Hot standby deployment
The hot standby deployment is used to ensure high reliability. The following metrics can be used to measure reliability:
- Whether the node switchover is successful and the actual time consumed.
- Whether the business is interrupted during the node switchover.
- Whether the node switchback is successful and the actual time consumed.
- Whether the business is interrupted during the node switchback.
- How much data is lost during the node switchback. In the hot standby test, you can use the pressure generation tool to apply performance pressure on the system, ensuring that the test results are consistent with actual production conditions.
Cluster architecture
The following metrics can be used to measure the cluster reliability for a system that uses the cluster architecture:
- Whether the business is interrupted when a node in the cluster is faulty.
- Whether the system needs to be restarted when a new node is added to the cluster.
- Whether the system needs to be restarted when the faulty node is recovered and then added to the cluster.

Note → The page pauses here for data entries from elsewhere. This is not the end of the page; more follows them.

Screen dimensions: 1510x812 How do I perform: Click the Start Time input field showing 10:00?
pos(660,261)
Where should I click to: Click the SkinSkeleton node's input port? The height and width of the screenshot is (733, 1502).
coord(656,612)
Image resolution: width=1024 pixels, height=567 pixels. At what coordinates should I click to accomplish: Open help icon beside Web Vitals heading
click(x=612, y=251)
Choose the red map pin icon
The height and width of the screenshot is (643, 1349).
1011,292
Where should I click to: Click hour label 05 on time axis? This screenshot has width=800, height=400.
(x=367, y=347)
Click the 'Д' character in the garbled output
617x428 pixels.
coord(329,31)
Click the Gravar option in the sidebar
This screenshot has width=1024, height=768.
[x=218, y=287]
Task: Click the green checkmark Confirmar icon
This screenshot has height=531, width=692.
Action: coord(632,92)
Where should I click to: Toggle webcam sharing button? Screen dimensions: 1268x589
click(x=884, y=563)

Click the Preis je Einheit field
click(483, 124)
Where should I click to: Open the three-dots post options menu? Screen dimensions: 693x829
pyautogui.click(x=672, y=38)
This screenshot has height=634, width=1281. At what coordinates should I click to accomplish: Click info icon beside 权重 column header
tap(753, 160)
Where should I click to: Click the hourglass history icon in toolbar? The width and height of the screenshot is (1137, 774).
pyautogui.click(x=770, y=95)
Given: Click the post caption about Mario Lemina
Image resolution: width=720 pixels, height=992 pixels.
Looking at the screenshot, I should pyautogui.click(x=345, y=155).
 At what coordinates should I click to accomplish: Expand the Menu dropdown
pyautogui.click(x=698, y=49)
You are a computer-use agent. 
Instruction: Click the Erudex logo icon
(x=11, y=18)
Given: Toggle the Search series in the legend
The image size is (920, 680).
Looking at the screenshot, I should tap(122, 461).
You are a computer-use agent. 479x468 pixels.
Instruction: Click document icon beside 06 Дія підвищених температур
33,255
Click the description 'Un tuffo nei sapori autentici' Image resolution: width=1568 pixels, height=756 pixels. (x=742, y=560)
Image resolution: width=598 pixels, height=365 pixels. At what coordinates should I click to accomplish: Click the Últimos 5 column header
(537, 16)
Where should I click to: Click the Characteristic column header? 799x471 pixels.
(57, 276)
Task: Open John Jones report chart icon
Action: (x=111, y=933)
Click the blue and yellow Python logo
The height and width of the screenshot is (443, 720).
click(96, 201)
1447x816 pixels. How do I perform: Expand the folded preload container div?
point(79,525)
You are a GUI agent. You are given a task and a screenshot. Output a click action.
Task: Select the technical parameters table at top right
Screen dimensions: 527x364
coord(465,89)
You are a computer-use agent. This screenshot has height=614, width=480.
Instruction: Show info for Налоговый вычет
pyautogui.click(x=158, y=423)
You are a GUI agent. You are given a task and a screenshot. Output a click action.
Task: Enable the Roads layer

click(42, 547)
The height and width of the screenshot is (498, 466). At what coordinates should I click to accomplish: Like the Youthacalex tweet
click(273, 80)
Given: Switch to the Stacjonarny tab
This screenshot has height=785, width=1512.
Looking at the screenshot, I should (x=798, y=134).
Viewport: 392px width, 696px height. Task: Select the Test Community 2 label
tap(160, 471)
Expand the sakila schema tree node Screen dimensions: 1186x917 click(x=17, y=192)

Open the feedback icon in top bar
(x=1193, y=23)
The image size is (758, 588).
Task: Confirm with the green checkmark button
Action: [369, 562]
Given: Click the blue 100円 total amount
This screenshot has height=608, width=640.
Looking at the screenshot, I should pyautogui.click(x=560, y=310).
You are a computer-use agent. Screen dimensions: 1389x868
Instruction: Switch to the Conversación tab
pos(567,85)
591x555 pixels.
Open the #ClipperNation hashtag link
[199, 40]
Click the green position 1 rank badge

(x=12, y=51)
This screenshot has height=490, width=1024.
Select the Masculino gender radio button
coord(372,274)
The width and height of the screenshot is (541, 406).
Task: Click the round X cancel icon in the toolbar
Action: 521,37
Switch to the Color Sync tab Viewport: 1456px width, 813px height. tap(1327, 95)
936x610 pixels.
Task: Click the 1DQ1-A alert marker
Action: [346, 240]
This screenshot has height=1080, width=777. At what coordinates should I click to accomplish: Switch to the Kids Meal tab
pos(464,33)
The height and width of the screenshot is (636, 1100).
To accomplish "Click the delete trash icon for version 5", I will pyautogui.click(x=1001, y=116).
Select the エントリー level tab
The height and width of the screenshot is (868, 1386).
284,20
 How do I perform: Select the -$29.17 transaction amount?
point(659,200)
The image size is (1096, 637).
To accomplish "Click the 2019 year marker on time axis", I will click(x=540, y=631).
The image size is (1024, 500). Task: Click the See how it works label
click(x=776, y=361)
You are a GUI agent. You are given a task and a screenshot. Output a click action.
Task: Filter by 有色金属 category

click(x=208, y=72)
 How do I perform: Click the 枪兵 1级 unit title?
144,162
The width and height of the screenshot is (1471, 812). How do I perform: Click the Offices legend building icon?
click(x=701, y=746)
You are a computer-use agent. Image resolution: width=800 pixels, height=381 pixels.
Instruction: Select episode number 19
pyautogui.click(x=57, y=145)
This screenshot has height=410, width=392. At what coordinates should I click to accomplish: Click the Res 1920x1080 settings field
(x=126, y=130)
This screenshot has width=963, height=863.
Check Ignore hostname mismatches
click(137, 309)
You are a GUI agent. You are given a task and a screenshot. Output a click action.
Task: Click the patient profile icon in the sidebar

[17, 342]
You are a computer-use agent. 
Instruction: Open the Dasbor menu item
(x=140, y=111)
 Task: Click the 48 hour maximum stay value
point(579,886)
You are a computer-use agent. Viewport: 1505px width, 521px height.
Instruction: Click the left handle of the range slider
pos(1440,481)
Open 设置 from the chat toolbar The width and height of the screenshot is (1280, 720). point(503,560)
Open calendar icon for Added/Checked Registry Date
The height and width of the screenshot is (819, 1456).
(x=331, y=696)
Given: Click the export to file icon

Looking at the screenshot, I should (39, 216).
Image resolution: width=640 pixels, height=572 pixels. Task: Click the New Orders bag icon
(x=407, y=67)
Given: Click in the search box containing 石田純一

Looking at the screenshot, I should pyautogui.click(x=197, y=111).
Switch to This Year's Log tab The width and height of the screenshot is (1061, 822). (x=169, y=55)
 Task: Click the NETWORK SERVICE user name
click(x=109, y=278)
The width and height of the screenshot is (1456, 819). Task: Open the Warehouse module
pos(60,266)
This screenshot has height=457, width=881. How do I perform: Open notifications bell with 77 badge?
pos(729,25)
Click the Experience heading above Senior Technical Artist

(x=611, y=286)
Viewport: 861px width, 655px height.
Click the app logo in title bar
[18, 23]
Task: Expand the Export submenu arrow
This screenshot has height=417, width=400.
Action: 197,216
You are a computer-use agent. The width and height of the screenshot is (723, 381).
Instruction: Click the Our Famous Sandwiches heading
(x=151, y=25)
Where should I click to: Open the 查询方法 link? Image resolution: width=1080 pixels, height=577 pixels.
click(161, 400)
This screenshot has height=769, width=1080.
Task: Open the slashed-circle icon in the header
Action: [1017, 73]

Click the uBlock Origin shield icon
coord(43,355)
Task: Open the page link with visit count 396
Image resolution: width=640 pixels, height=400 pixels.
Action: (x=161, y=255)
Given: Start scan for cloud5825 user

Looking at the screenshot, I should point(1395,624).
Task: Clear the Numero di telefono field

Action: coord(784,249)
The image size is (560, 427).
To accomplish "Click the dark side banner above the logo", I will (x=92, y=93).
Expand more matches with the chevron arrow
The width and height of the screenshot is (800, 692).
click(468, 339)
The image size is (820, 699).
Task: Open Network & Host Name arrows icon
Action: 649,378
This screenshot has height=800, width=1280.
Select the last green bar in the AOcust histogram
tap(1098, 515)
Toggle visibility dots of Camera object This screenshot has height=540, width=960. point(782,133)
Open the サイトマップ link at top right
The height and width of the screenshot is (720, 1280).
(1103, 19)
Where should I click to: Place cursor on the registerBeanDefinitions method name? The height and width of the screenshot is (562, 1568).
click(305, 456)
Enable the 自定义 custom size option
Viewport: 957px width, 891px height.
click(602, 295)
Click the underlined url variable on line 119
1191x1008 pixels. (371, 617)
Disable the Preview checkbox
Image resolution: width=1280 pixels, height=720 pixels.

- Whether the business is interrupted when the faulty node is recovered and then added to the cluster.
- How long does the node switchover take. In the cluster reliability test, you can use the pressure generation tool to apply performance pressure on the system, ensuring that the test results are consistent with actual production conditions.
Backup and restoration
This item verifies whether the system backup and recovery mechanism is effective and reliable, including system backup and recovery, database backup and recovery, and application backup and recovery. The following metrics can be used to measure backup and recovery reliability:
- Whether the backup is successful and the actual time consumed.
- Whether the backup is automated by using a script.
- Whether the restoration is successful and the actual time consumed.
- Whether the restoration is automated by using a script.
- The selection and verification of metrics depends on the test purpose and test requirements for the system. Different metrics can be used for different systems, different test purposes, or different test requirements.
- If some systems require additional front-end user access capabilities, you must add the user access concurrency metrics.
- To verify the batch processing performance, use the batch processing efficiency and the batch processing time windows.
- To verify the system performance capacity, you must specify metric requirements in the test requirements based on metric definitions.
- After the test metrics are obtained, you must specify the relevant prerequisites (such as the workloads and system resources).